Task instructions =
a – In the account of Kiyokawa's 9/11 experience at the Pentagon, how long had he been in his role when the attack happened?
b – Continue the account of Kiyokawa's 9/11 experience at the Pentagon from its last sentence.

Document section =
He remembered “walking through the empty halls of the Pentagon that evening with the burnt smell permeating everywhere.”

For Kiyokawa, being involved in the military medical response at the Pentagon began with the realization of the gravity of the event. He had only been in the role for a month and a half, and was still getting used to the job and its pace.

“The most amazing events on the days that followed included participating in standing up the Army Operations Center and the twice daily ‘balcony briefs,’” he said. “It was amazing how the Army staff quickly hit a battle rhythm of updates to senior leaders on all actions in response to the 9/11 attacks, and the Army Office of the Surgeon General/Medical Command fed into those briefs with updates on wounded every morning.”

The experience influenced his life and career in military medicine markedly.

“It forever changed my perspective of what terrorism can bring to any society,” he said.

This, despite “having lived through the 70s and 80s, when plane hijacking was common, through a Cold War that saw the wall come down in 1989, and the first Gulf War in 1991, which resulted in a 100-day ground war,” he said. Yet “ongoing individual acts of terrorism in the 1990s did not prepare us for 2001.”

“It completely changed the course of the United States, the Department of Defense, and foreign policy,” he said. “In 20 years, we have focused on countries harboring terrorists and the warfare we have fought was based on counterinsurgencies and not force on force.”

In turn, he says, medicine fell into asymmetric warfare, where there is no distinguishable front line. 

“The last 20 years have helped to further define what medical readiness means and the recent pandemic further emphasizes disease and non-battle injury threats and public health as a key defensive weapon in future warfare.”

The historic nature of the event, the impact on the nation, the military and a whole generation really sunk in as the weeks followed, he said. But one of the most moving moments he recalls took place during the memorial service for Army Lt. Col. Karen Wagner, a medical service corps officer who was killed when the plane hit the Pentagon. 

“Army Gen. Eric Shinseki, then the Army’s chief of staff, walked out of the chapel with the family in tears,” he recalled. “It hit me that this wasn’t just about Karen Wagner, but about the Army, the DOD, and the nation.”

Kiyokawa said it’s important that younger generations learn and remember these events. They can “benefit from history only if they can improve how our country reacts to world events.” But it’s also important to remember, “we are all at risk for terrorist acts foreign or domestic,” he said.

Information provided =
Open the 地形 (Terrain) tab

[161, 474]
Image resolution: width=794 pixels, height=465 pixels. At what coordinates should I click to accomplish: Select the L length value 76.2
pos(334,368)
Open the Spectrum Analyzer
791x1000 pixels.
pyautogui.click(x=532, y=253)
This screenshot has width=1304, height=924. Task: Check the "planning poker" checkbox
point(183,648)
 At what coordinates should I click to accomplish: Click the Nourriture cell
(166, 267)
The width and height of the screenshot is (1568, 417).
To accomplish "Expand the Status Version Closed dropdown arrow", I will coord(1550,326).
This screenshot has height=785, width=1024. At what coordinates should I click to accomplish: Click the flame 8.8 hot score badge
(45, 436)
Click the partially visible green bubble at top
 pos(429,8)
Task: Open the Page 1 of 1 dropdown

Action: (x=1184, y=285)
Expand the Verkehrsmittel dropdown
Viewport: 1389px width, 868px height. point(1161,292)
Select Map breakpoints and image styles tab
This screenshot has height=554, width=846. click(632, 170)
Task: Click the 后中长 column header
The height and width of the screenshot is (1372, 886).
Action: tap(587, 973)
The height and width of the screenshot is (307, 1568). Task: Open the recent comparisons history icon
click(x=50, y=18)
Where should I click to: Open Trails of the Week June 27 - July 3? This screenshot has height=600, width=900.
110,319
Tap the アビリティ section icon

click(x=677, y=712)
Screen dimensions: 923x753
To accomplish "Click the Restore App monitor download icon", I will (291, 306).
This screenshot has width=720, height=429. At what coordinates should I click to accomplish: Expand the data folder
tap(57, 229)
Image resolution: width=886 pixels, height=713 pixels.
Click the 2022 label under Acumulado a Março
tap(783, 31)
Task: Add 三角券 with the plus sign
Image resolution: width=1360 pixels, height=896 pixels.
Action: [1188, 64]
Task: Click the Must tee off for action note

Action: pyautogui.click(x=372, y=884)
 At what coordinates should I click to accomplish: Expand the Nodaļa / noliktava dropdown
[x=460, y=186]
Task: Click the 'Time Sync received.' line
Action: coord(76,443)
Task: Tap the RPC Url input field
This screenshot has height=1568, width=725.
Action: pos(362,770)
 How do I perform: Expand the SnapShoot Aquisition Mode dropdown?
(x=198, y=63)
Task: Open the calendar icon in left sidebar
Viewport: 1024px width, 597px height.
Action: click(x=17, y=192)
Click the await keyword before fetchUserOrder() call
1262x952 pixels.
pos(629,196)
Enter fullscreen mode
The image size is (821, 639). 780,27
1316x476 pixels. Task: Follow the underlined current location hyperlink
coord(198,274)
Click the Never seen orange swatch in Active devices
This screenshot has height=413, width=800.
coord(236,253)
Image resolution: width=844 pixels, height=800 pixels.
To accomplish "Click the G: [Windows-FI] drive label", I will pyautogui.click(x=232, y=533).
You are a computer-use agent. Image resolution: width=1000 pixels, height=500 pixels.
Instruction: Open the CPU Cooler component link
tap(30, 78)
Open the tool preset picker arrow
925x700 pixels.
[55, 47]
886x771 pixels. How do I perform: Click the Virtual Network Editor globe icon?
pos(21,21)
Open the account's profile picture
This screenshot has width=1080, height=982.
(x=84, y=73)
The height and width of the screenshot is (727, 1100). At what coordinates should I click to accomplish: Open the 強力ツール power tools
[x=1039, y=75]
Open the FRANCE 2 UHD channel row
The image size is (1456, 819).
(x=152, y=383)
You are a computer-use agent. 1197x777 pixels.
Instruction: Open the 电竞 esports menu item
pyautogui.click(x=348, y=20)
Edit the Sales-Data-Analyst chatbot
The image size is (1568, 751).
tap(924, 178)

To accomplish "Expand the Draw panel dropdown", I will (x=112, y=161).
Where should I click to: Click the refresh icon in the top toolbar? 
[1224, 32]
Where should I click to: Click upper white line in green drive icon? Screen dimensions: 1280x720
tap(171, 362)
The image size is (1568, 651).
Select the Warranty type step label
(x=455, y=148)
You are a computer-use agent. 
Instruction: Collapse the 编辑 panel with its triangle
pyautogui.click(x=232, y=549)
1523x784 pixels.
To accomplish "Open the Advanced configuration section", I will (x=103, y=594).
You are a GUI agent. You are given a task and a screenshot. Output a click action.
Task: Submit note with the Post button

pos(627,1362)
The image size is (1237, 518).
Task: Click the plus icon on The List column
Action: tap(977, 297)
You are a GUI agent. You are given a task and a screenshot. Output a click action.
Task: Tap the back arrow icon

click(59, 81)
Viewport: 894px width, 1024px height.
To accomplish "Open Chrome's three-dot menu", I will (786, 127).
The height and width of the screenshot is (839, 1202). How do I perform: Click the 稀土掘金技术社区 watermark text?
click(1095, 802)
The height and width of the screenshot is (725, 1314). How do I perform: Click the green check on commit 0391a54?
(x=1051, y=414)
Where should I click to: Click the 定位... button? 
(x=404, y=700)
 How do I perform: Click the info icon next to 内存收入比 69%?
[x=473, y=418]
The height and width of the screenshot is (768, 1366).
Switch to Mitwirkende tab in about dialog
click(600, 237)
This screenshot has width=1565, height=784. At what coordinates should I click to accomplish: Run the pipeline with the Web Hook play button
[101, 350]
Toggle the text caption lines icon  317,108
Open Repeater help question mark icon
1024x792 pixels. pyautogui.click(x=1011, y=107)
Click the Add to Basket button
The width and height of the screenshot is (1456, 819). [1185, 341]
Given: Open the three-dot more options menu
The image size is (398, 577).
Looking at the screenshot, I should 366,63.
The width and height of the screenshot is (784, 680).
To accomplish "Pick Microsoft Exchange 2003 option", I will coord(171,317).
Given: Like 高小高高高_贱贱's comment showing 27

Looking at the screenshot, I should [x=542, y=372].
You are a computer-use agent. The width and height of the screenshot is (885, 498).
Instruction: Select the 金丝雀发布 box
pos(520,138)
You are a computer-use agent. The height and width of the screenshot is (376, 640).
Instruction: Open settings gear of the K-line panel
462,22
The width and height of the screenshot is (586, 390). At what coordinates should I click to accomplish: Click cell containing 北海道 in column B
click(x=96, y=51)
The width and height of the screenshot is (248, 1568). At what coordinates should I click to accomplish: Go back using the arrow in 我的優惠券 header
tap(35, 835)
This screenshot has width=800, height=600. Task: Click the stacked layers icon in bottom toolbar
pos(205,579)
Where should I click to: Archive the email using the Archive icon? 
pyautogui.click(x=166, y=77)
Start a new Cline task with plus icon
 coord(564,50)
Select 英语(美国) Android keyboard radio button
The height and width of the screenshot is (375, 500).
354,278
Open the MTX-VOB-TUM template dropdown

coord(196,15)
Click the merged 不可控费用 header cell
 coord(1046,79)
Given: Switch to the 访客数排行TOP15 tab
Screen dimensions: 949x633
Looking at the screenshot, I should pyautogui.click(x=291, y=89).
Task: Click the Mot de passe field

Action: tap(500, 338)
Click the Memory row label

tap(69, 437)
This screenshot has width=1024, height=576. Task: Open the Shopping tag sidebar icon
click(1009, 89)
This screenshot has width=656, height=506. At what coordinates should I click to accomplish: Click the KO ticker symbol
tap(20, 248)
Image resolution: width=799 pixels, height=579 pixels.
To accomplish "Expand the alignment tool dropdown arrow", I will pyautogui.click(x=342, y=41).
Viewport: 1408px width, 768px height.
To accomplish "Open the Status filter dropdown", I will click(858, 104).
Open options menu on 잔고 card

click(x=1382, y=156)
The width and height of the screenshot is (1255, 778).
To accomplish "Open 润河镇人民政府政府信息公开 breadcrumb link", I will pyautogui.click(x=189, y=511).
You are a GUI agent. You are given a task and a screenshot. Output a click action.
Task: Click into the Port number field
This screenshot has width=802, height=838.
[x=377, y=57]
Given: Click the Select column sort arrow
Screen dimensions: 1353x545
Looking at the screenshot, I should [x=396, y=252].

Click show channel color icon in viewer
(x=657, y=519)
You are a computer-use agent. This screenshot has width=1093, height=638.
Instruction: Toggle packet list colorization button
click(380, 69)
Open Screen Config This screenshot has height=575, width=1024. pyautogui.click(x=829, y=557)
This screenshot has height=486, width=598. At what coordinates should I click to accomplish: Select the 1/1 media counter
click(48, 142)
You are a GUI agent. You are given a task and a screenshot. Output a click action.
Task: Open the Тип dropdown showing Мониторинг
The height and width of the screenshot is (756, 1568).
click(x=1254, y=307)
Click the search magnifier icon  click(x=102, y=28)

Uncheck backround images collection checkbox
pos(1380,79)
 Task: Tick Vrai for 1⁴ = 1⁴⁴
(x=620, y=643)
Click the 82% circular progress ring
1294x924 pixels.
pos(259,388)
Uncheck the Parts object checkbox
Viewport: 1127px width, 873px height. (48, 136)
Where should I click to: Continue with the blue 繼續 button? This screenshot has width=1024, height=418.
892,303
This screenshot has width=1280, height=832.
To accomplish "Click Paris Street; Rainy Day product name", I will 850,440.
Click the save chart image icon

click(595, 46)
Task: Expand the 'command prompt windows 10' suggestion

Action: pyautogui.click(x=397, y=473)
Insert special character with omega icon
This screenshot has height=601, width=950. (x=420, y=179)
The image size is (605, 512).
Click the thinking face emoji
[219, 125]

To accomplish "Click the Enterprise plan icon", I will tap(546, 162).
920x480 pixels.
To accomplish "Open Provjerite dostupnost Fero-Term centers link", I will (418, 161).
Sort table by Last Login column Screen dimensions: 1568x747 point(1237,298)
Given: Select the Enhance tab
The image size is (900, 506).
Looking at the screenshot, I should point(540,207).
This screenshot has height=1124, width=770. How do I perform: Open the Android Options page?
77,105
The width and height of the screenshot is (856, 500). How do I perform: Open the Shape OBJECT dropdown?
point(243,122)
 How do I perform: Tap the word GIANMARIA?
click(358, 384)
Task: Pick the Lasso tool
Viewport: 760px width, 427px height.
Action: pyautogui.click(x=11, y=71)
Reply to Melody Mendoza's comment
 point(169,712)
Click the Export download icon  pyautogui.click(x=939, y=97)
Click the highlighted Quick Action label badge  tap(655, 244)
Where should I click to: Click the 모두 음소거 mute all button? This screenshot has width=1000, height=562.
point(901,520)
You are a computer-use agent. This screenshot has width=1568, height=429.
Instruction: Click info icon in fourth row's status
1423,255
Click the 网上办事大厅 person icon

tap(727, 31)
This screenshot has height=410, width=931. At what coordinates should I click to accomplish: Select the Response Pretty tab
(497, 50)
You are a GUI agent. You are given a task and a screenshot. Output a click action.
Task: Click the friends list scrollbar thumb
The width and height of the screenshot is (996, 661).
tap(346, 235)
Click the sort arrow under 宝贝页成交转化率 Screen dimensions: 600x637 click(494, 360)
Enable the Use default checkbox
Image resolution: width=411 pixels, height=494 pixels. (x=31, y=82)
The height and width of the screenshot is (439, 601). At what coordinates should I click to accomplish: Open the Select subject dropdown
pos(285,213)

Task-by-task results =
a – A month and a half.

b –
“We have a choice to determine the direction of our country,” he said. “And it is no longer warfare only seen on television.”

For Air Force Lt. Col. Lola Osawe, branch chief of performance improvement at the Air Education and Training Command’s surgeon general’s office at Joint Base San Antonio, Texas, the most important aspect she thinks people should remember from that day is that “terror is real, and we must continue to protect our country from all that seek to destroy her.”

The events of that day also influenced her military career.

“It changed my life,” she said. “So many people died that day, and we saw it happen live on TV.”

At the time, she was a captain assigned as an action officer to the headquarters of the Air Combat Command’s Aerospace Expeditionary Force Center at Langley Air Force Base in Virginia. She was also in the process of applying for a transfer into the Medical Service Corp, which resulted in her participation in the overseas operations that resulted from the events of 9/11.

“As a young officer in her 20s, seeing a terrifying attack on American soil shook me to my core,” she recalled. “When I finally transferred into Air Force Medical Service, I took my work taking care of our military members and their families seriously in all my medical leadership roles since then, both on active duty and the reserves.”

She also participated in Operation Enduring Freedom, helping to plan and deploy personnel and air assets to support operations in Afghanistan.

She said it’s important to remember “how vulnerable we are and to never take our freedom for granted,” she said.

“Death seemed so cruel,” she said. “It was humbling to see how helpless we all felt watching those planes slam into the Pentagon and the Twin Towers.”